What you should do
For the listing below, how many lines contain the word "connector"? Answer with only that figure.

= = = = =

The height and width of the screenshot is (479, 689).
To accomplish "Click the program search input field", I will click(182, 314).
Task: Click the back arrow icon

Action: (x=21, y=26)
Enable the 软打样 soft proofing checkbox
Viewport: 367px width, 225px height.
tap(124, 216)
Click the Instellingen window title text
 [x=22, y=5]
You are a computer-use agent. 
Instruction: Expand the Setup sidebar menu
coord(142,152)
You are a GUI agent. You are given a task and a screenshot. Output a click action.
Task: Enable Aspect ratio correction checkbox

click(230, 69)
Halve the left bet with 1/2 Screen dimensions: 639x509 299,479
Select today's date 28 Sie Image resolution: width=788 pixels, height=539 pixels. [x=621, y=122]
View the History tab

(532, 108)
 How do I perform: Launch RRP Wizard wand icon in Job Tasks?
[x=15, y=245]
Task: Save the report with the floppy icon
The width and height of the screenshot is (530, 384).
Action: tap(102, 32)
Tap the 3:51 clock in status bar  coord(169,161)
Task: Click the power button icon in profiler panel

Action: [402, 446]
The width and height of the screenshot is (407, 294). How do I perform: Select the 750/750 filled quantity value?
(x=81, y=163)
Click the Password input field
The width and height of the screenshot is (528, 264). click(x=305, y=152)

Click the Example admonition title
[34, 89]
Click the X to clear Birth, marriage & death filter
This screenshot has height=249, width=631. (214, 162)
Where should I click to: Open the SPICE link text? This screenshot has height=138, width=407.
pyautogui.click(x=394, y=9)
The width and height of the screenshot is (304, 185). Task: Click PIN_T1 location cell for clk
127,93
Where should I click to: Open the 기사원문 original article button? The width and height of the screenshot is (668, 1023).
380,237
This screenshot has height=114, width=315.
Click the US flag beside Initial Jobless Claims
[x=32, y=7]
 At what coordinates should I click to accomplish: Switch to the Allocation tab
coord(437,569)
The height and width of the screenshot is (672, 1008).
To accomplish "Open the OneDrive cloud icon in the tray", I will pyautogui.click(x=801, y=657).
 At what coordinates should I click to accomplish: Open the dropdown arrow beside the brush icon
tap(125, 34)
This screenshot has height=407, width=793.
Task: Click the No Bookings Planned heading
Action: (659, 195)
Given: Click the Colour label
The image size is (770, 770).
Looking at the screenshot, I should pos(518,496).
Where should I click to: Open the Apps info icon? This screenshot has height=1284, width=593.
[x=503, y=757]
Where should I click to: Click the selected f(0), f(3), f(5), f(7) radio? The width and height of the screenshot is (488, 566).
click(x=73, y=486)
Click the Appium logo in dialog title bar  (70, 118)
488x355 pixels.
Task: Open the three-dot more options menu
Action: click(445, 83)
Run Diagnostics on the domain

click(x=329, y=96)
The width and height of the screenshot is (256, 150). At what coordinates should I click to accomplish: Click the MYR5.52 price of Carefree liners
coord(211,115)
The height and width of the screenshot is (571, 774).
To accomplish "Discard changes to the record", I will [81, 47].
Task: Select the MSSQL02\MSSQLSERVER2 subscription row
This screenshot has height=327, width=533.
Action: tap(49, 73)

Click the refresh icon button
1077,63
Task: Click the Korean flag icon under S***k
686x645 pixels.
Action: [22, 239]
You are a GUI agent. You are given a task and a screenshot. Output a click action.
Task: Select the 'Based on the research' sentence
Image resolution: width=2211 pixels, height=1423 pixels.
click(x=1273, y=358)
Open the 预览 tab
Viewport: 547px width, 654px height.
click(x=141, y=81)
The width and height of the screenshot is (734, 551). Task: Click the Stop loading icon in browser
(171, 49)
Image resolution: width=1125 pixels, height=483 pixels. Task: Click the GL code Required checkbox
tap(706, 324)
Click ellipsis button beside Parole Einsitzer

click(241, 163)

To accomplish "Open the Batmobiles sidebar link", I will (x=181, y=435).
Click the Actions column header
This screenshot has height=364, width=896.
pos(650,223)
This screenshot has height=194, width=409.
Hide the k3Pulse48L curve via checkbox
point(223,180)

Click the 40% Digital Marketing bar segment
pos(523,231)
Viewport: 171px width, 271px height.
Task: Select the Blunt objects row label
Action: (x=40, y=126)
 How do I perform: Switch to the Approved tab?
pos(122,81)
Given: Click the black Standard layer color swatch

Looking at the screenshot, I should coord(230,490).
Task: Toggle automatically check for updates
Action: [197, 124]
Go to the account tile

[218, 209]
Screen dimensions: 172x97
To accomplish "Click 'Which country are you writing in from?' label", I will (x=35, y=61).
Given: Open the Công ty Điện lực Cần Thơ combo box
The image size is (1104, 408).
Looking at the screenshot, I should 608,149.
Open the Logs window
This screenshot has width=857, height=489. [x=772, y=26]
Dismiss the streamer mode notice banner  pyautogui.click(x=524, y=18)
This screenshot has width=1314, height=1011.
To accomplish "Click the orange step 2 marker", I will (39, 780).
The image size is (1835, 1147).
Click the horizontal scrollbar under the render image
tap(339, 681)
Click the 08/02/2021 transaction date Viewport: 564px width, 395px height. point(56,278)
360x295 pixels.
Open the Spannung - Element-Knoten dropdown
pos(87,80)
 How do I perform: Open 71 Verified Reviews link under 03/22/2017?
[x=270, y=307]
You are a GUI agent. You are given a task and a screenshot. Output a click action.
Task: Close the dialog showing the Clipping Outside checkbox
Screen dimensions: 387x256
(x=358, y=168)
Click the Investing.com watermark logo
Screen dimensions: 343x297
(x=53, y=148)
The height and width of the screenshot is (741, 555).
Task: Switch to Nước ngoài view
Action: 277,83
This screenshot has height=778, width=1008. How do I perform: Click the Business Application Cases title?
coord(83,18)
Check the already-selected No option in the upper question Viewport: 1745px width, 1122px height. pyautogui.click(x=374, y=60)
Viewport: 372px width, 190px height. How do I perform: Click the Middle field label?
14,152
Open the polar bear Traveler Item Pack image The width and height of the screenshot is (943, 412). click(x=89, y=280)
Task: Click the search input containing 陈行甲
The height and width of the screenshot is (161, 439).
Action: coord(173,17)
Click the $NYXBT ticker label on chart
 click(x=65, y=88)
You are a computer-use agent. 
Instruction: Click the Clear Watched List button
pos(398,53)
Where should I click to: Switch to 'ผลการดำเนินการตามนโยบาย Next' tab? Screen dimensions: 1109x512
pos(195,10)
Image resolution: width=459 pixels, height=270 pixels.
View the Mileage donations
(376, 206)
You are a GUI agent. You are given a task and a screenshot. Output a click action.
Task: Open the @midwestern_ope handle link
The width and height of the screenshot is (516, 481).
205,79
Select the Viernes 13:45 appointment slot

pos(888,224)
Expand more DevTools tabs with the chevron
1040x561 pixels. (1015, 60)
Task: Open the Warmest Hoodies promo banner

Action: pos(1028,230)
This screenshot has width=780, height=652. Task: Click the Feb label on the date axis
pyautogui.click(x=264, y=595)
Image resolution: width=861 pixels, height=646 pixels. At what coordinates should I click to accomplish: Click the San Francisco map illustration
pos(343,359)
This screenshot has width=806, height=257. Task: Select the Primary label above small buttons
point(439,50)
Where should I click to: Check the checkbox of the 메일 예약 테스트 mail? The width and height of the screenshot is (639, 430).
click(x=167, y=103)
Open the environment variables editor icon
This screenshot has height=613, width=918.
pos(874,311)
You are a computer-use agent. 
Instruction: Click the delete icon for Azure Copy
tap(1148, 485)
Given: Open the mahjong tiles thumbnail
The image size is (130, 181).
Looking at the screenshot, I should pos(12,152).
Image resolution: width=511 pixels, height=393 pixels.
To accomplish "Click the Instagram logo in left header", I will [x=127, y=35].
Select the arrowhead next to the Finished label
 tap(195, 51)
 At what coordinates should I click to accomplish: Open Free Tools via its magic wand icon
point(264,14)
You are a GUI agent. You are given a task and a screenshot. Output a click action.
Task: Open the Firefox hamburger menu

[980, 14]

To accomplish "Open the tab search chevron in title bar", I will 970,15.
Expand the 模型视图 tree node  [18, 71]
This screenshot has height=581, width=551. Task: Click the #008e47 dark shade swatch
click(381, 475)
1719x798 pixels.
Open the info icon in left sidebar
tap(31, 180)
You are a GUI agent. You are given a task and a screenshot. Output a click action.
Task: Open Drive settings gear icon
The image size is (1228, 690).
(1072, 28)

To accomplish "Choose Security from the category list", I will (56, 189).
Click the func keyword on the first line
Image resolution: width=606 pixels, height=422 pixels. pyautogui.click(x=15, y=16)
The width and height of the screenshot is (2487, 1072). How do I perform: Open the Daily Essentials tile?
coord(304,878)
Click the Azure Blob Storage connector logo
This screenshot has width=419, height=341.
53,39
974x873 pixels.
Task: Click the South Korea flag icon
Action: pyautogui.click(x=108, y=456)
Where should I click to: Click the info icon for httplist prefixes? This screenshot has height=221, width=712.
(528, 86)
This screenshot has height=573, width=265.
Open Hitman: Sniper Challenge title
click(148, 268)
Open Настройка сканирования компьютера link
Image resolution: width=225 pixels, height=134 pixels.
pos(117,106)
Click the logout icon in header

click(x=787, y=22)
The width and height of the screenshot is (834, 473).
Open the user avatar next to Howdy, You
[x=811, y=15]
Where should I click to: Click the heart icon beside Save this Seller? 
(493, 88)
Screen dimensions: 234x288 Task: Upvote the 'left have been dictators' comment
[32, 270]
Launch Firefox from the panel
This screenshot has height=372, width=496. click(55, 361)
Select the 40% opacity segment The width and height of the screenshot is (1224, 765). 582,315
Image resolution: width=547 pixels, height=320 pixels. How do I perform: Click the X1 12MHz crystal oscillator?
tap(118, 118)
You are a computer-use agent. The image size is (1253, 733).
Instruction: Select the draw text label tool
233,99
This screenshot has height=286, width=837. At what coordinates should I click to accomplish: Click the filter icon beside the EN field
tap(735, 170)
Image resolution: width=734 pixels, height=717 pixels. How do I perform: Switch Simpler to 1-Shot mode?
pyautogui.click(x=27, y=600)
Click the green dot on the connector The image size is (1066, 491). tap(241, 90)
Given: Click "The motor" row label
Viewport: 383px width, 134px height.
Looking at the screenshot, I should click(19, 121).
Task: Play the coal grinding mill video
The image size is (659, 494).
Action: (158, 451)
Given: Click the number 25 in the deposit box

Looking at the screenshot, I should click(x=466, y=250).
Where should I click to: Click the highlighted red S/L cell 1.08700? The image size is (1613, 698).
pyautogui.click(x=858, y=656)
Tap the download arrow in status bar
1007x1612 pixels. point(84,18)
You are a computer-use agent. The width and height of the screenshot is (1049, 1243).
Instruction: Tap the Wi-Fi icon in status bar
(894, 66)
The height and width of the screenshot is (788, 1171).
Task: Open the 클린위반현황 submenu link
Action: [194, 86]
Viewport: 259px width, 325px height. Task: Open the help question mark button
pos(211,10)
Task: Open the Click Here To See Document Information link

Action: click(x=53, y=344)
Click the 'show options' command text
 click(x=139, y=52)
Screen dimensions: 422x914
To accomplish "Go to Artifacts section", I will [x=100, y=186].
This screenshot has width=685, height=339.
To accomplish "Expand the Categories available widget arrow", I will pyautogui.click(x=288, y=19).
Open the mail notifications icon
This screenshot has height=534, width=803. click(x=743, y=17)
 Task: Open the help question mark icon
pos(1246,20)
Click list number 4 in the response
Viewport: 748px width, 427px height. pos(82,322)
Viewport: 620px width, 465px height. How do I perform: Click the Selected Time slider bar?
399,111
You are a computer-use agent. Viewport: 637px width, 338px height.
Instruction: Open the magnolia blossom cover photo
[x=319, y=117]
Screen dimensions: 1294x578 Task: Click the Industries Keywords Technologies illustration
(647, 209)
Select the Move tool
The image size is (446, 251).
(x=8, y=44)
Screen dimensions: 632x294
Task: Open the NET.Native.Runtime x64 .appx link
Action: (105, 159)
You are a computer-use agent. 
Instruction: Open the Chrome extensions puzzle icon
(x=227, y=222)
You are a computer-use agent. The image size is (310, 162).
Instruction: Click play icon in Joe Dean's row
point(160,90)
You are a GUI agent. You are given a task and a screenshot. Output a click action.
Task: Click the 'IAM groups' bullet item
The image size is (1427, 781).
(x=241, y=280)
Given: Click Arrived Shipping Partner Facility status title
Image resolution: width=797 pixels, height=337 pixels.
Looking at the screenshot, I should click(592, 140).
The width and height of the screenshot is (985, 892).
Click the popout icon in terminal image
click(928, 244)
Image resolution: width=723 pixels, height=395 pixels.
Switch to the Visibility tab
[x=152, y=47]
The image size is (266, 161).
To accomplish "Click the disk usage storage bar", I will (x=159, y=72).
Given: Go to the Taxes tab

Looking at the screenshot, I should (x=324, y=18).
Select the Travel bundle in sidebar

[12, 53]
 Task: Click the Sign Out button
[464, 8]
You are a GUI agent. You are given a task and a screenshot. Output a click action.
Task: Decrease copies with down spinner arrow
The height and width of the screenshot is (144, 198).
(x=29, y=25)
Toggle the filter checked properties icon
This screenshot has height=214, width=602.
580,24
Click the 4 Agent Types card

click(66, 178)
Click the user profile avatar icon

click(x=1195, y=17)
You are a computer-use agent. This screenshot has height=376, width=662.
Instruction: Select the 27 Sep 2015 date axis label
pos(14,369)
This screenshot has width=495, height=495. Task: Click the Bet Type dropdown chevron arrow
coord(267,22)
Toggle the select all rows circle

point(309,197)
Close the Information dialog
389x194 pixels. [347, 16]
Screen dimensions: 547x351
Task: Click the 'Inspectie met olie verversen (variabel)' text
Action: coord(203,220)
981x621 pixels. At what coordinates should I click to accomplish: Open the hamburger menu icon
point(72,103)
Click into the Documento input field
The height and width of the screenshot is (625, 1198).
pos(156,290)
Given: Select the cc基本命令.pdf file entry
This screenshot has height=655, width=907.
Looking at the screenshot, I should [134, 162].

= = = = =

Solution to this problem
2